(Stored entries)
━━━

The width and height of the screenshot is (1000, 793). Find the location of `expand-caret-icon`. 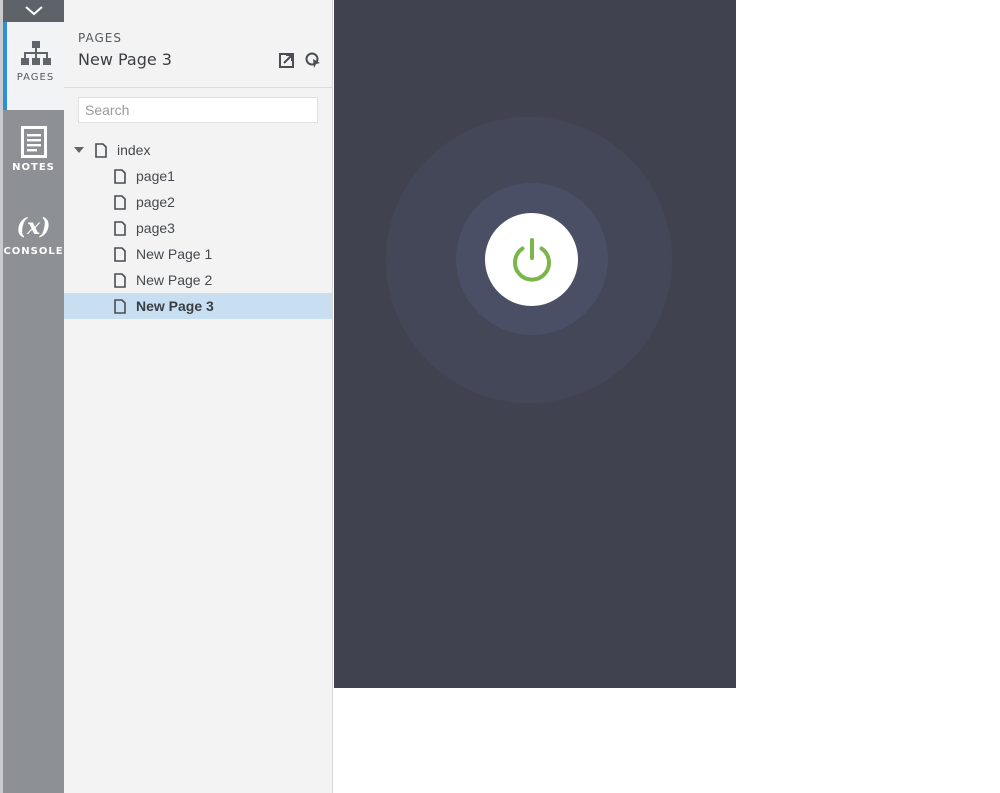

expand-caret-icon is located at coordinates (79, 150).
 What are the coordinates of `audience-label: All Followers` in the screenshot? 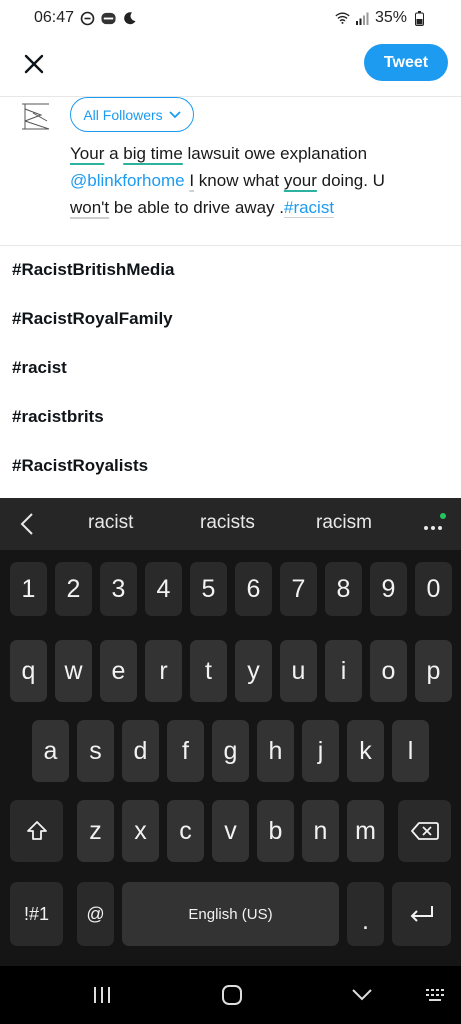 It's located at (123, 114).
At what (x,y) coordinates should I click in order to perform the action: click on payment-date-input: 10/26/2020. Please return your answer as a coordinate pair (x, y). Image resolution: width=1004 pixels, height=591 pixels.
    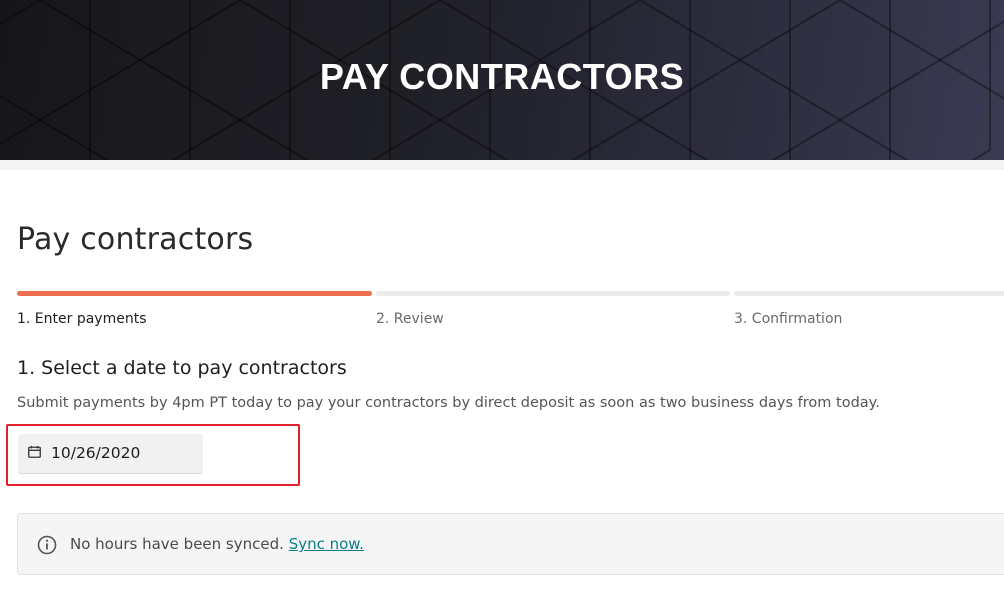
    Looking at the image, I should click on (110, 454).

━━━

Problem description: Format the data from the line that contains "At what (x,y)" through the end as a Markdown table with columns headed Row and Line, numbering each line and skipping blank ones. Leave out the pictures.

Solution:
| Row | Line |
|---|---|
| 1 | At what (x,y) coordinates should I click in order to perform the action: click on payment-date-input: 10/26/2020. Please return your answer as a coordinate pair (x, y). Image resolution: width=1004 pixels, height=591 pixels. |
| 2 |     Looking at the image, I should click on (110, 454). |